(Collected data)
**********

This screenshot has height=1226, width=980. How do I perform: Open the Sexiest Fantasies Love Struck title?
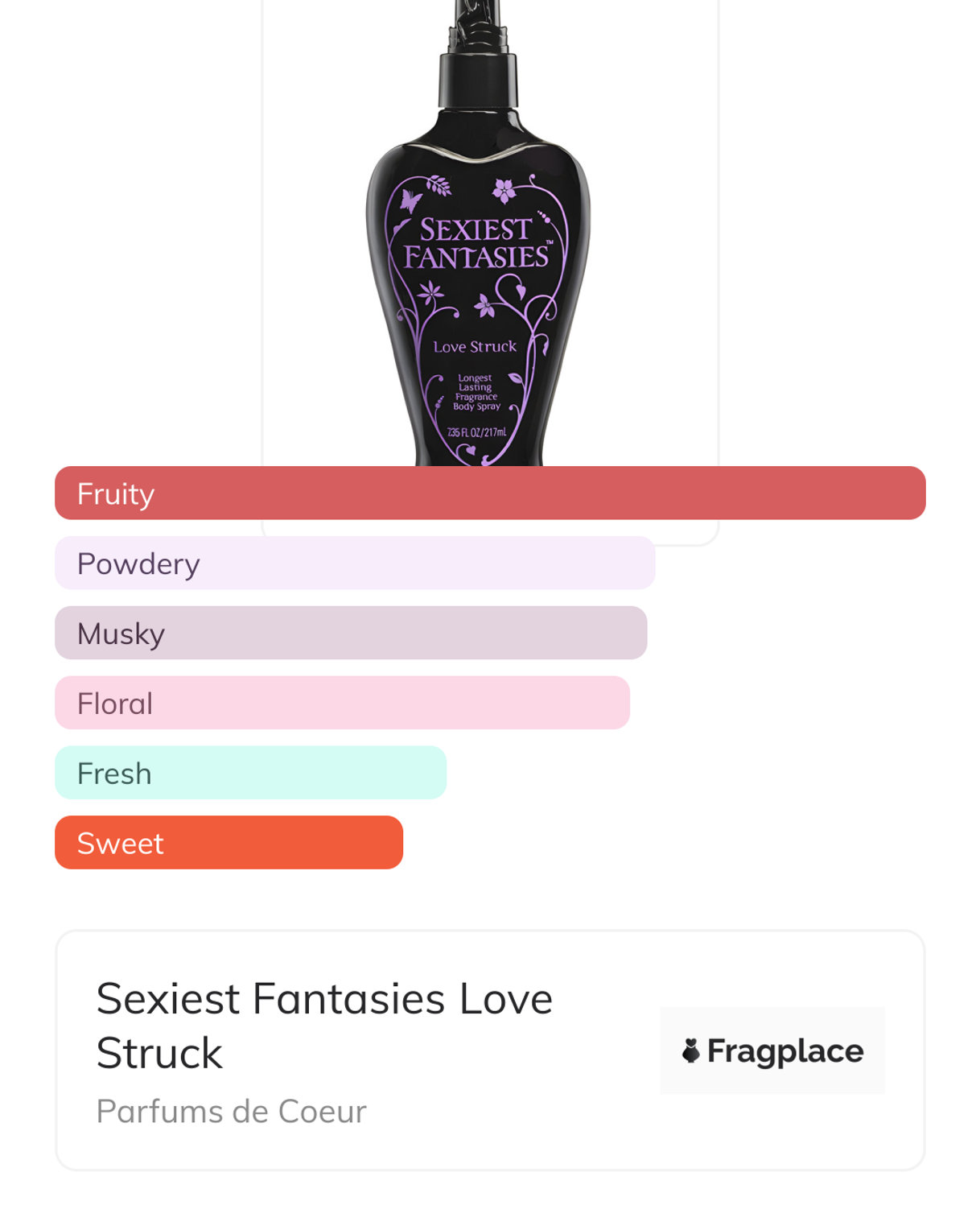324,1025
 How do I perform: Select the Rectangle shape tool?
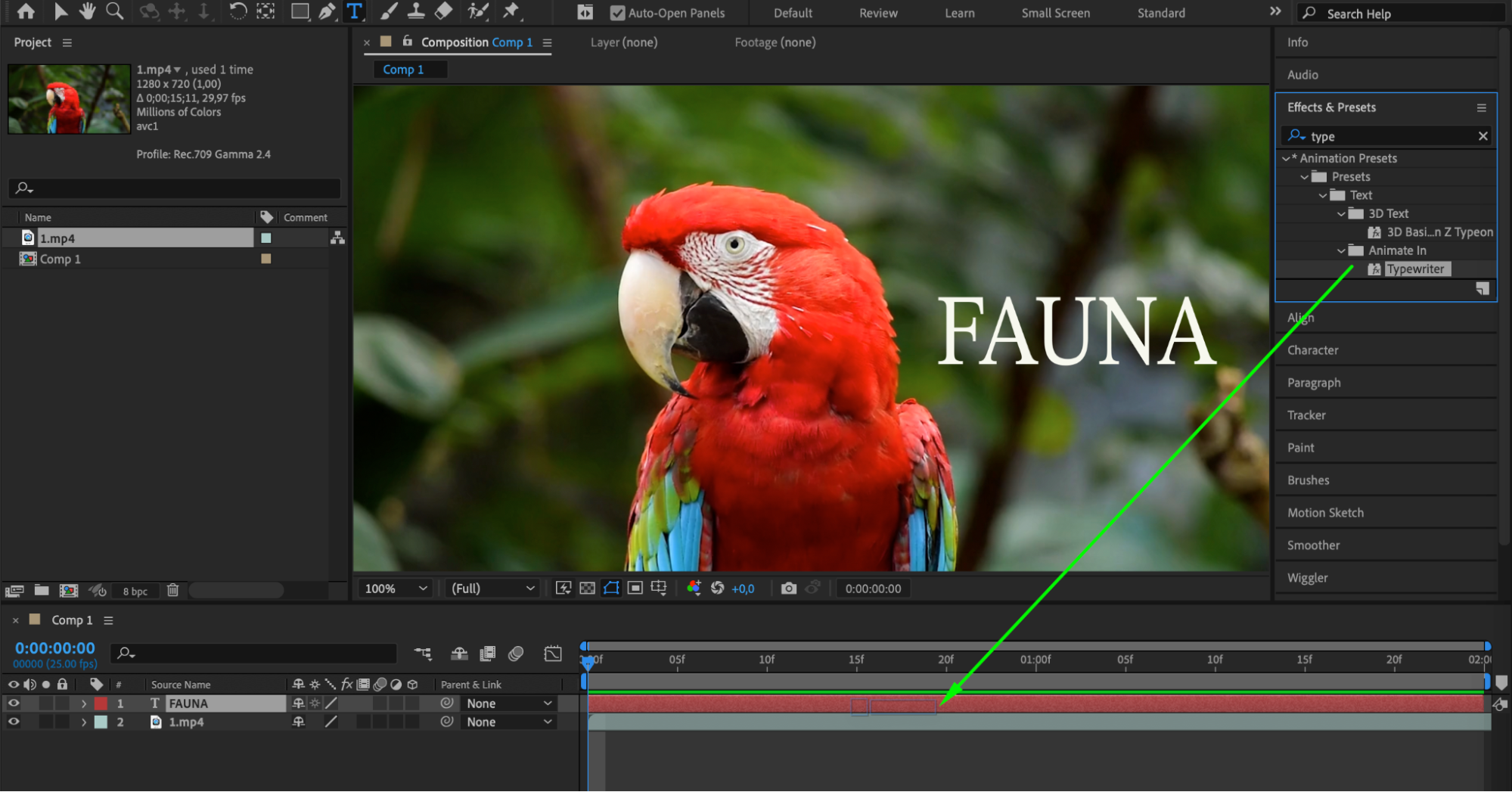coord(300,11)
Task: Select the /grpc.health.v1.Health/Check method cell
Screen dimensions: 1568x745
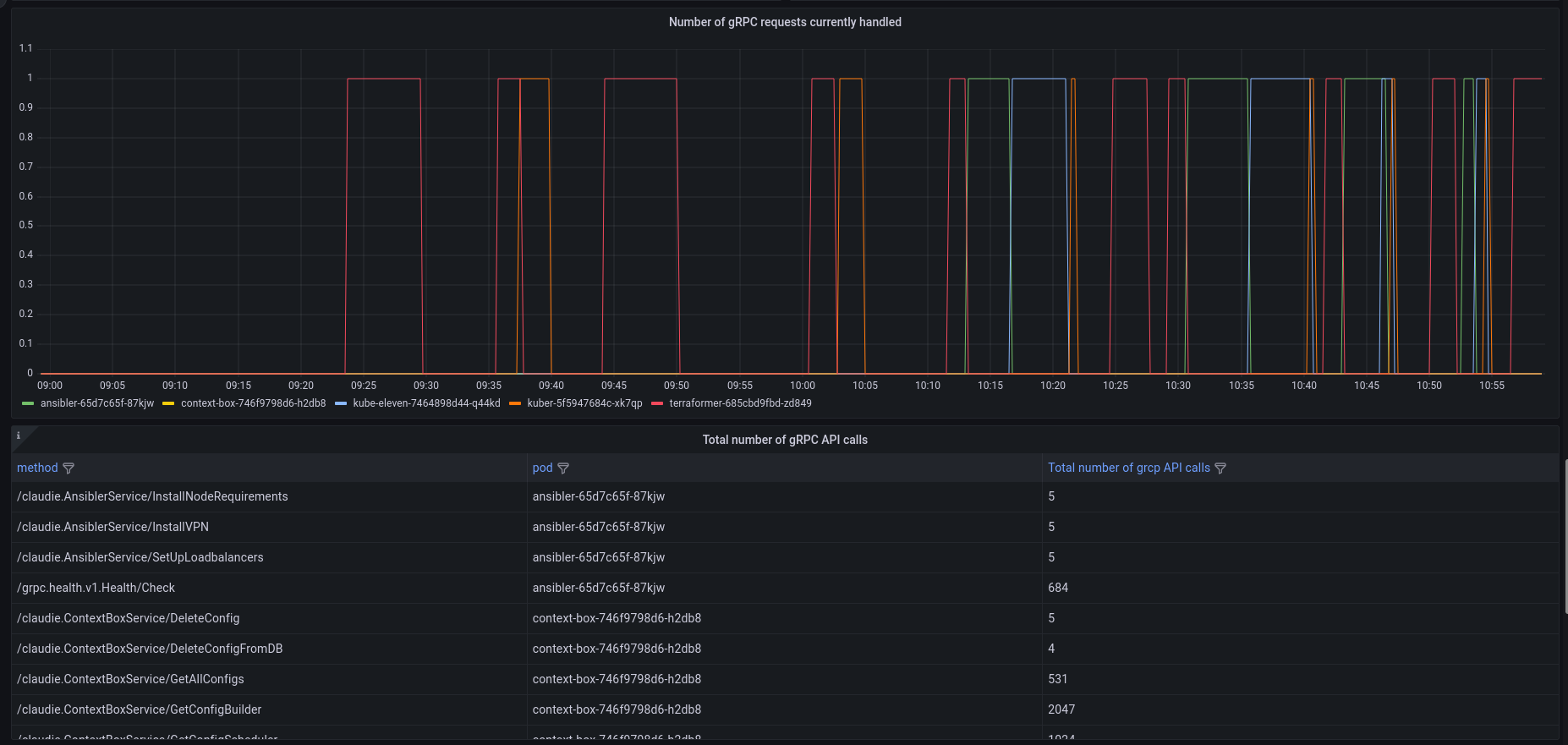Action: click(96, 588)
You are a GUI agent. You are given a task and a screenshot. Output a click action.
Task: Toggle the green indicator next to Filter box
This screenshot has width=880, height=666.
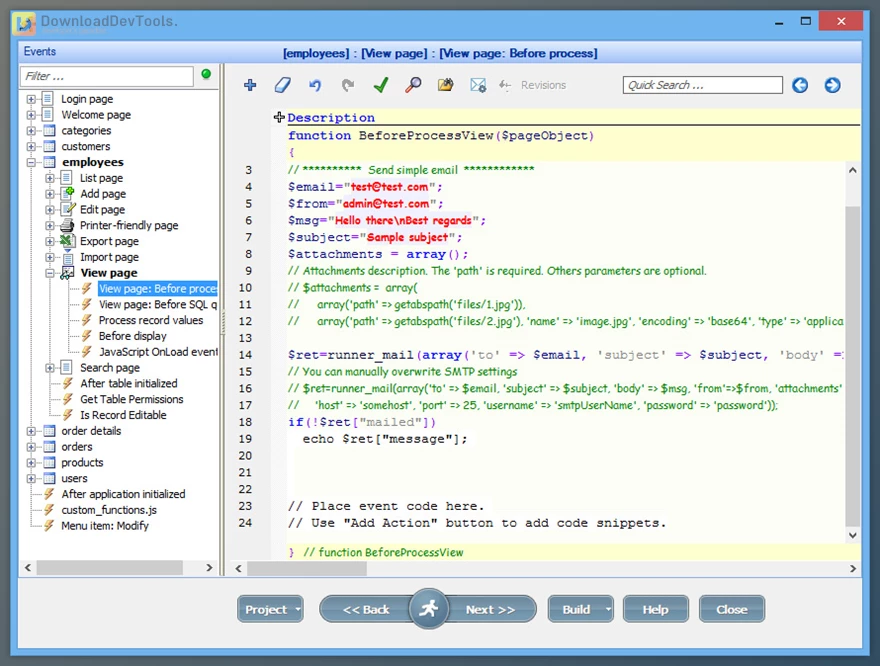tap(206, 75)
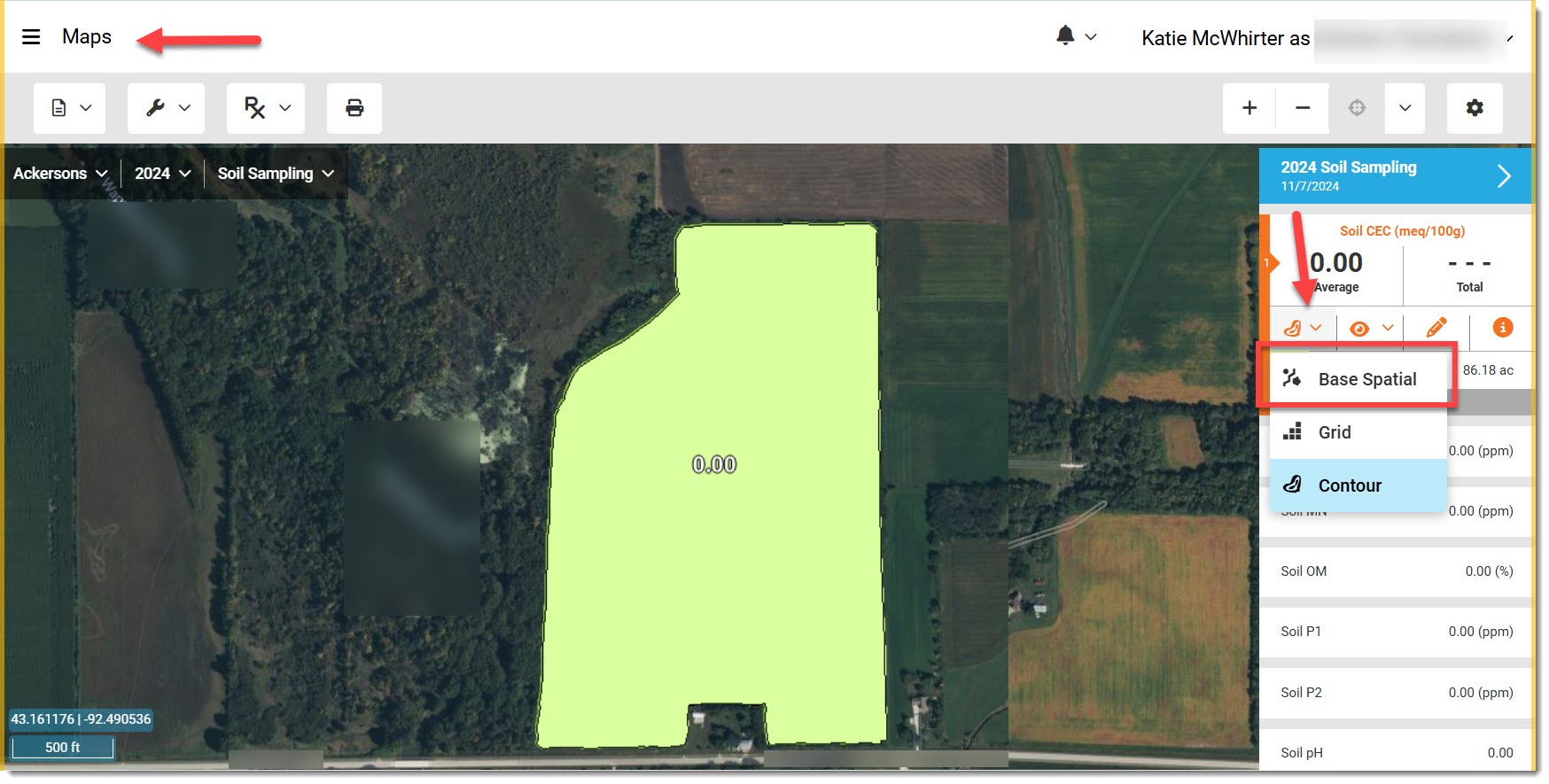Click the print map icon
1549x784 pixels.
click(354, 108)
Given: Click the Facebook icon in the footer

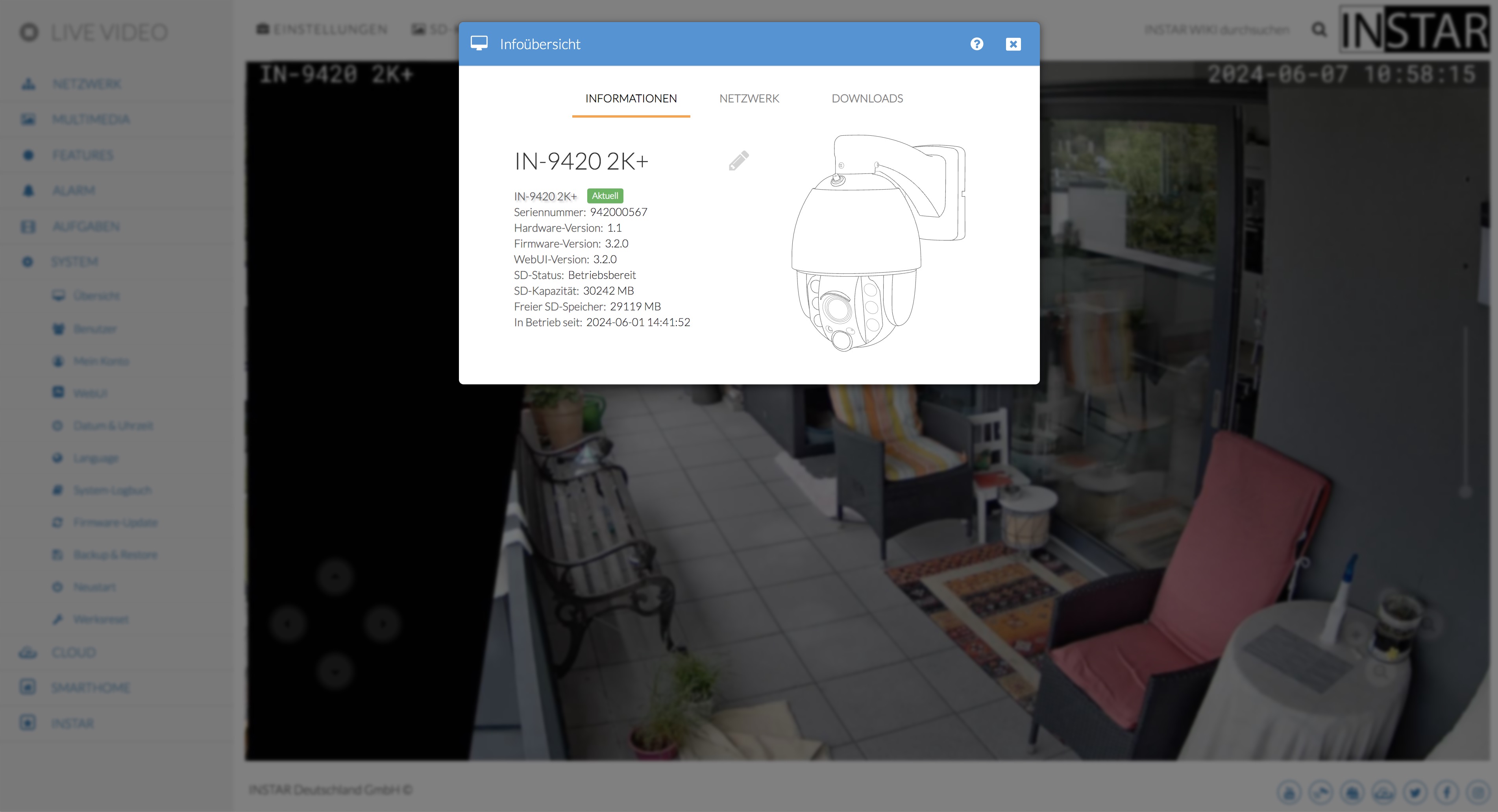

**********

Exercise: Arrange every line of the records above as a numbered list, leaving out blank lines and all pictures.

Reply:
1. This screenshot has height=1226, width=980. How do I perform: Open the Sexiest Fantasies Love Struck title?
2. 324,1025
3.  How do I perform: Select the Rectangle shape tool?
4. coord(300,11)
5. Task: Select the /grpc.health.v1.Health/Check method cell
6. Screen dimensions: 1568x745
7. Action: click(96, 588)
8. You are a GUI agent. You are given a task and a screenshot. Output a click action.
9. Task: Toggle the green indicator next to Filter box
10. This screenshot has width=880, height=666.
11. tap(206, 75)
12. Click the print map icon
13. 1549x784 pixels.
14. click(354, 108)
15. Given: Click the Facebook icon in the footer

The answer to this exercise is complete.